What is really nice is that there's a kind of convergence occurring among the utilities around these strategies. I don't know that we've ever had that kind of collaboration before in California, and it represents a very big and significant effort when you look at the amount of money that's put into it: about a 31-percent increase in the funding level for energy efficiency this last (3-year program) cycle. The next program cycle begins in 2009 and runs through 2011 - and the anticipation is that it will carry on from what the existing cycle has accomplished, and with comparable levels of funding.
What advice do you have for the commercial and institutional buildings industry in terms of getting involved in climate-change efforts?

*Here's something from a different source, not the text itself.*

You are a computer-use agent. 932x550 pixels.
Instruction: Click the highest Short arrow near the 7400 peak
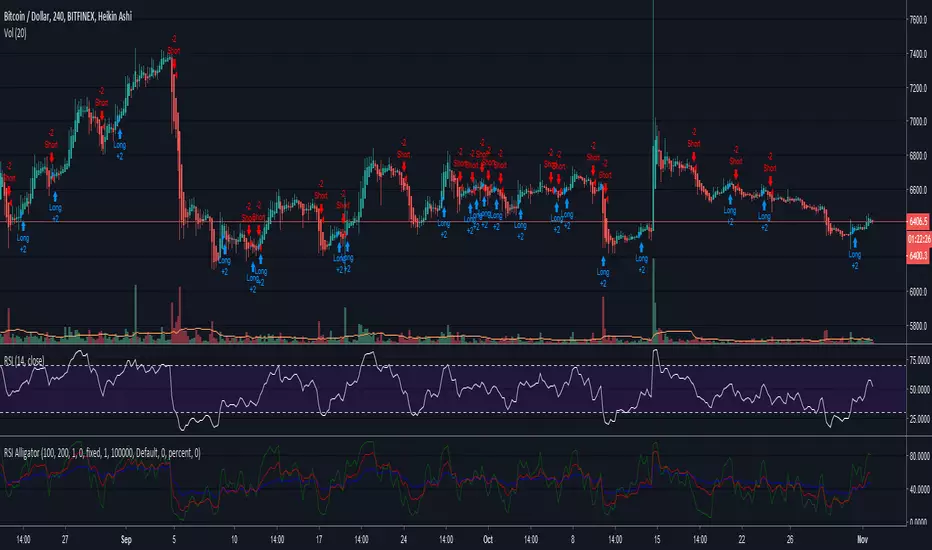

Many of the large industry players are already onboard, and I'm seeing [activity] from sectors that, 2 years ago, were polarized against it. They had pretty much made up their minds that it was way too expensive - that there would be no way they could ever recover their investment. It's amazing to me; I would love to have the time to sit down, take it apart, and gain an understanding for what the cause-and-effect relationships have been that have triggered it, because it surprised me. There I was - in the trenches, shoveling coal - trying to get some traction on this program and getting discouraged because I just didn't think it was catching on. All of a sudden - almost before I knew it - it was picking up its own momentum.
There are some contributing factors, of course. Technology is in a different place than it was 5 years ago, even in terms of what you can do with variable speed drive technology and the advancements and improved reliability in building automation. There's [also] a generational influence in effect. Folks in their 20s and 30s have stepped up; certainly, they've been more environmentally aware their whole lives. Then, most people, from a guttural level, recognize that we can't continue to deplete our resources like we have in the past.
Ultimately, it starts with taking the first step and really paying attention to what you're doing. You don't have to necessarily do everything, but isn't it the socially responsible thing to do something - to be part of the solution?